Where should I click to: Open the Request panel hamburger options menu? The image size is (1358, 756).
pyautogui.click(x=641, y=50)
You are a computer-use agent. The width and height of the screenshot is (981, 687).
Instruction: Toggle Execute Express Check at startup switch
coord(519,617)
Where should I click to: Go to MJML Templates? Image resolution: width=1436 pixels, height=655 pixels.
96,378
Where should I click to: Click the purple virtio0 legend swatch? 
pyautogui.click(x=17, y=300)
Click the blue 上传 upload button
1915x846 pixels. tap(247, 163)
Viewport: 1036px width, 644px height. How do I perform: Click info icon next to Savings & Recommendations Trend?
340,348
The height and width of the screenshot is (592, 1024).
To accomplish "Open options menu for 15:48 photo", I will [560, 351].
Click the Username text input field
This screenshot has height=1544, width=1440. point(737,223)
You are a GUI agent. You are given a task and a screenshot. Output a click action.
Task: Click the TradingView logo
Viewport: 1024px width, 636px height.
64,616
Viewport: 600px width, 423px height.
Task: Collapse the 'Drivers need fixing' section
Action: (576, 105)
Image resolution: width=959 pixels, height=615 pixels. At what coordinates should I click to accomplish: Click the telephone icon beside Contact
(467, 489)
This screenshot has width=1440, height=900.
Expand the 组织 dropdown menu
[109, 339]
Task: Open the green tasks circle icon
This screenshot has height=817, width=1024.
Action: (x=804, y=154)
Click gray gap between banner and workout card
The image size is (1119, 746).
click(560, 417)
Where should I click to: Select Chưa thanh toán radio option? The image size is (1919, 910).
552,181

◆ Work item ◆
Output only the lines from the one holding "This screenshot has height=817, width=1024." through the last line above, exactly as they appear.

◆ Written response ◆
This screenshot has height=817, width=1024.
Action: (x=804, y=154)
Click gray gap between banner and workout card
The image size is (1119, 746).
click(560, 417)
Where should I click to: Select Chưa thanh toán radio option? The image size is (1919, 910).
552,181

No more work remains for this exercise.